O médico observa que
muitos bebês vivem uma rotina de executivo – passam muitas horas no berçário e
são cuidadas por três ou quatro pessoas diferentes. E, se o dia é conturbado, à
noite os sonhos reproduzem a agitação.
Pelo mesmo princípio, limitar as sonecas durante o dia pode ser
desastroso para o sono noturno do bebê, embora muita gente pense o contrário. O
alerta é da neurocientista Andréia Mortensen, professora assistente da
Universidade Drexel, na Filadélfia (EUA) e colunista do Guia do Bebê.

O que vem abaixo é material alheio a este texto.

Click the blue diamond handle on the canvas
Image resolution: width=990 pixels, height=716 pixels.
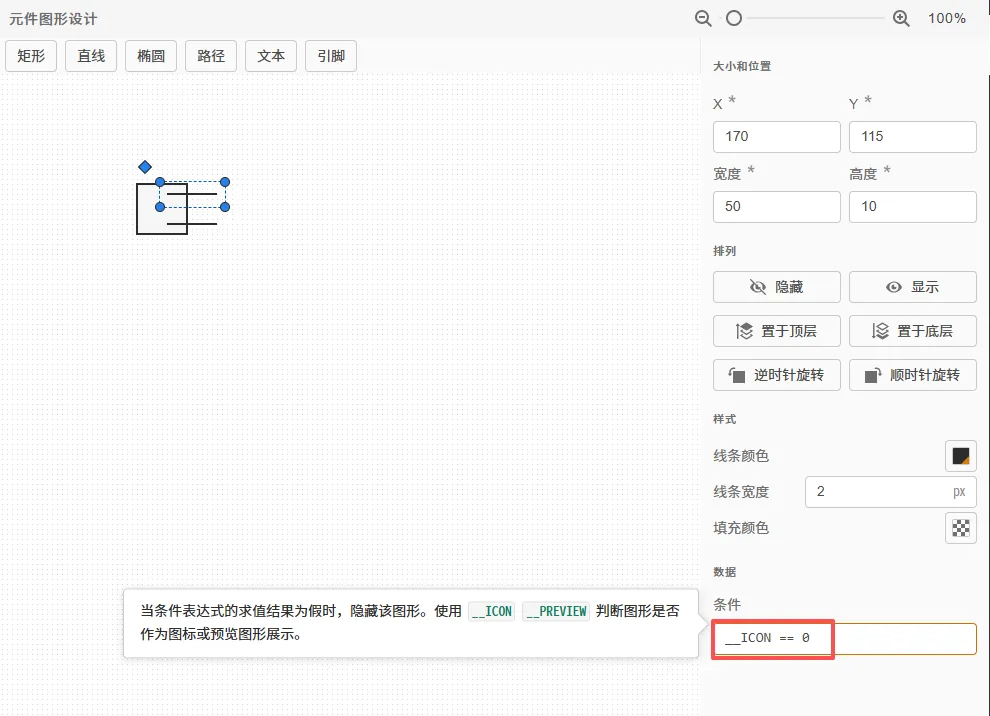[x=145, y=167]
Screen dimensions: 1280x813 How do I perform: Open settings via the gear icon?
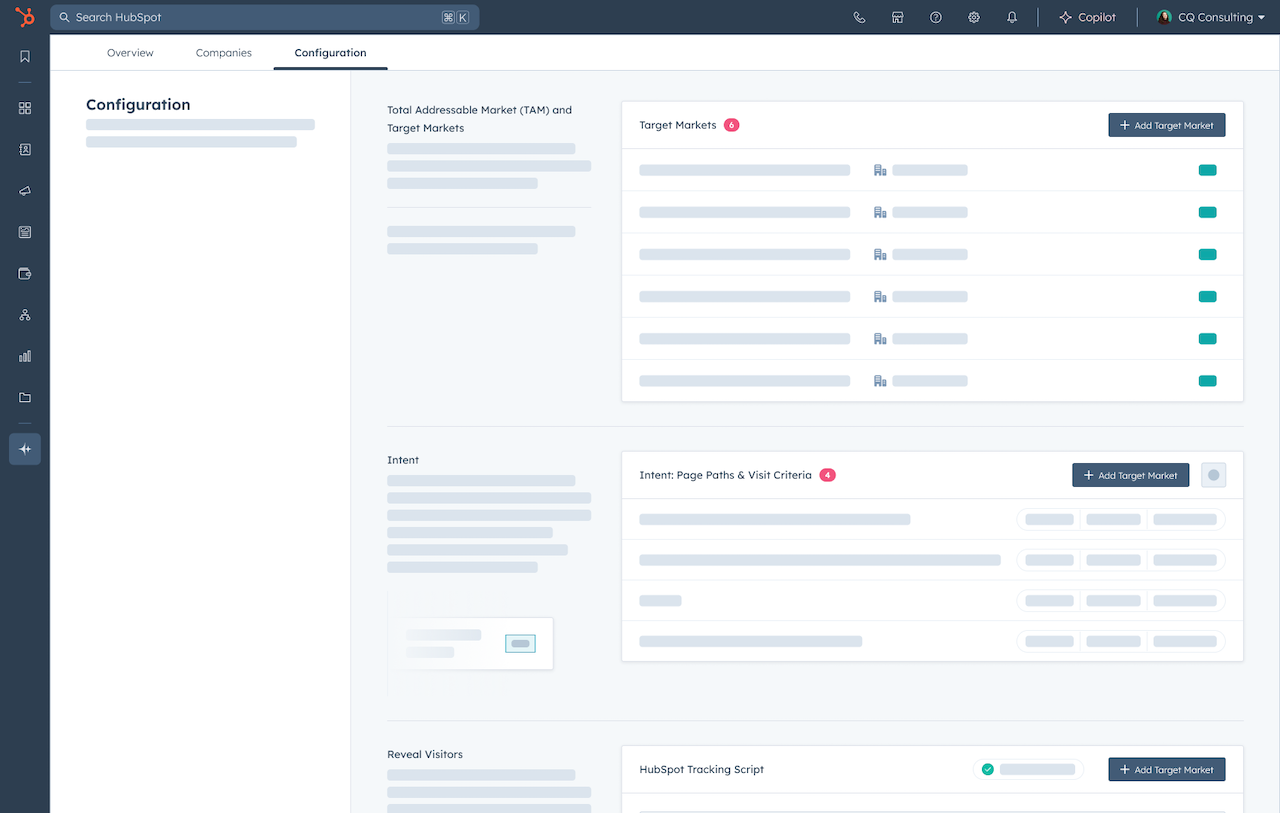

É uma bola de neve: quanto menos a criança dorme, mais dificuldades de sono ela
terá.
Segundo ela, os
cochilos devem durar pelo menos uma hora. “A não ser em situações raras, em que
a criança tira sonecas longas demais, pode-se tentar encurtá-las. Mas o mais
comum é elas dormirem menos do que precisam durante o dia”, afirma.
Associações
Na ânsia de fazer o
bebê parar de chorar e voltar a dormir, é natural que a mãe ofereça o peito, a
chupeta, ou perambule com o pequeno pela casa. É quando acontece o que os
especialistas chamam de associação do sono: algumas crianças não conseguem mais
dormir sem a “muleta”.
Muitos especialistas
defendem que, para evitar essas associações, é importante que o bebê vá
sonolento, mas ainda acordado, para o berço. Até para evitar o choque de dormir
no aconchego do colo materno e despertar sozinho, em outro ambiente. “Caso ele
adormeça em outro lugar, dê um beijinho de boa noite, para que ele acorde e
veja onde está sendo colocado para dormir”, sugere a psicóloga Renata Soifer
Kraiser, autora do livro “O Sono do Meu Bebê” (CMS Editora).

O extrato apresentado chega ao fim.